In a multi-label classification, the accuracy is commonly defined as [1] $$ \text{Accuracy}(\boldsymbol{Y},\, \boldsymbol{Z}) := \frac{1}{n} \sum_{i=1}^n \frac{\lvert Y_i \cap Z_i \rvert}{\lvert Y_i \cup Z_i \rvert}, $$
where $Y_i$ is the set of predicted labels for sample $n$ and $Z_i$ is the corresponding set of ground-truth labels. If I get things right, this means that we divide the number of correctly classified labels per sample by the number of labels that are either predicted or given as ground-truth per sample and average over. For example, if $\boldsymbol{Y} := ([0,0,1],\,[1,0,1])$ and $\boldsymbol{Z} := ([0,0,0],\, [1,0,1])$, this would give $$ \text{Accuracy}(\boldsymbol{Y},\, \boldsymbol{Z}) = \frac{1}{2}\left( \frac{0}{1} + \frac{2}{2} \right) = \frac{1}{2}. $$
To me, this is unintuitive, since the classwise accuracies are $1$, $1$ and $\frac{1}{2}$ (in that order). The problem is that the definition of multi-label accuracy does not reflect correctly classified absence of labels, whereas the classwise accuracy does. The same is true for multi-label recall and precision as defined in [1].
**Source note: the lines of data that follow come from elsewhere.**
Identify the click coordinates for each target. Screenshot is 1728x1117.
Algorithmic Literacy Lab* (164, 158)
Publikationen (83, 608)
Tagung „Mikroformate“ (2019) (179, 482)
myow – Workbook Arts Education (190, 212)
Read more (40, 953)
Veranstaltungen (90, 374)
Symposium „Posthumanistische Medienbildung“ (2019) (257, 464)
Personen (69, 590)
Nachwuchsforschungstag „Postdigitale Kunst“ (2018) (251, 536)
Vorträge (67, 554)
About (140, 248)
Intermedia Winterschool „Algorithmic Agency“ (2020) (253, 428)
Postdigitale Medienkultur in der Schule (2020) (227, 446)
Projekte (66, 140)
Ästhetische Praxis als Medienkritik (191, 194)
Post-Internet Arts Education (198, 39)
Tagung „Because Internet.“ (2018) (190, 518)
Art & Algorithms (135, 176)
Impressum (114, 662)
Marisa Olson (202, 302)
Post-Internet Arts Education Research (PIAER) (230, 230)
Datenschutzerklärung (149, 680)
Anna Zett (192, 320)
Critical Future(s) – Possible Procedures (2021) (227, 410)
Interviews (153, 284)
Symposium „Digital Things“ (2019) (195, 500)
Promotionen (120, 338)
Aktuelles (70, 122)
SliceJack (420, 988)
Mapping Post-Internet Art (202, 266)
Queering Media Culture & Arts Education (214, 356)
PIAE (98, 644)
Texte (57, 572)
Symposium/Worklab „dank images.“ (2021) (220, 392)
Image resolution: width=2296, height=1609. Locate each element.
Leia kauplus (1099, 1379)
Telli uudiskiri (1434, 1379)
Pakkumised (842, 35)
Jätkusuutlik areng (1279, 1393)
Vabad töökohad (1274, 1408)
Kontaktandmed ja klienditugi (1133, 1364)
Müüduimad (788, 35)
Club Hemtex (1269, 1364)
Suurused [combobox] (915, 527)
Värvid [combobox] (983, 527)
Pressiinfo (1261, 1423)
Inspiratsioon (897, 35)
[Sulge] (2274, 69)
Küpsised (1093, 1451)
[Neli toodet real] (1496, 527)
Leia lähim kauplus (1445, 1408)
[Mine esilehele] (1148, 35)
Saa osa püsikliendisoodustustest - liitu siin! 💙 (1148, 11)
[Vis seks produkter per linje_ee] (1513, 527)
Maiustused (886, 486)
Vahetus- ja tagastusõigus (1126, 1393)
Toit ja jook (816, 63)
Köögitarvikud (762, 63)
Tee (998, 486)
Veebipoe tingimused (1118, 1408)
Is it really like that or do I get the definitions wrong? Can you recommend any multi-label measures that suit better for problems, where correctly classified absence of labels is equally important as presence (apart from the Hamming Loss)?
[1] Sorower, Mohammad S. "A literature survey on algorithms for multi-label learning." Oregon State University, Corvallis 18 (2010).